Christmas is coming earlier and earlier for music streamers
Mariah Carey and co. are cashing in on “christmas creep.”
There’s always debate about when Christmas festivities should begin, with the fatigue-conscious putting off partaking until at least December 1, while others hardly wait for the Halloween decor to come down before decking the halls.
Still, like it or lump it, you’ll probably hear some of the most instantly recognisable xylophone tinkles in music history even earlier this year.

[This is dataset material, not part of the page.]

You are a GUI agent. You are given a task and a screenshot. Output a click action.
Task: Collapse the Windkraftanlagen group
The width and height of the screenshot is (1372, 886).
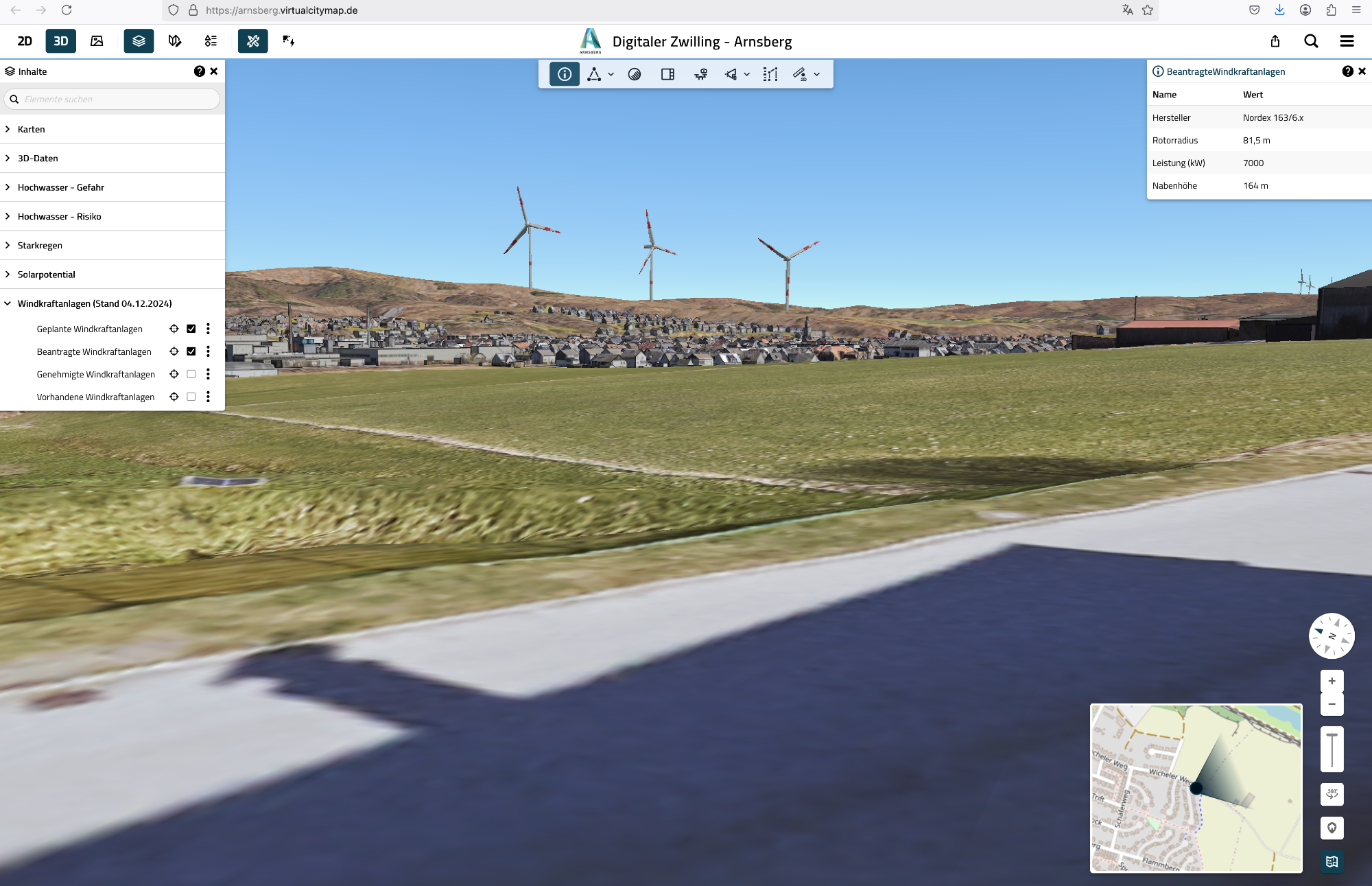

I-I-I... get streamed a lot for Christmas
It seems that Mariah Carey is already defrosted for 2025: her classic hit “All I Want for Christmas Is You” has officially reentered the Billboard Hot 100 after accruing almost 10 million streams (up 252% week over week) from October 31 to November 6, per Luminate.
This marks one of the earliest points that the song, which is estimated to gross up to $4 million each year, has ever charted in the US, only achieving this milestone at the very end of November in 2023.
It’s not just Mariah, however — Spotify data, compiled by Kworb, shows that users are generally listening to the wider Yuletide genre earlier each year, and in greater quantities.
Last year, “AIWFCIY” had its biggest week on Spotify in history, accruing nearly 93 million streams from December 19 through 26 — and more than 323 million across the whole festive season, after first breaking into Spotify’s Top 200 songs on the week of November 7. “Last Christmas” by Wham! notched 314 million total streams over the same nine weeks on Spotify last year, and has also already reentered the Billboard chart in 2025.
Compare this to 2013, when both of these songs entered the Top 200 just three weeks before Christmas, and it’s clear that the music-on-demand era brought about by streaming has been good news for merry megahits. Indeed, four other popular Christmas songs have similarly seen the weeks they spend on the Spotify chart expand over the past decade.
Yuletidal drift
With the collective streams across all six efforts growing about 22x in all, the trend patently has something to do with streaming’s swelling user base. But the “christmas creep” observed in previous years might now be coming earlier as many seek comfort at the end of a tumultuous 2025.
Unlike coniferous trees that can only sit in your living room for a finite time, Christmas music can be played again and again (as retail workers will attest). And, when festive tunes can be listened to on a convenient playlist, rather than be physically dug out of a CD rack or vinyl collection, the guilt of playing them in November seems to be fading fast — music to the ears of streaming giants like Spotify, which released its Holiday Collection a month earlier this year than in previous seasons.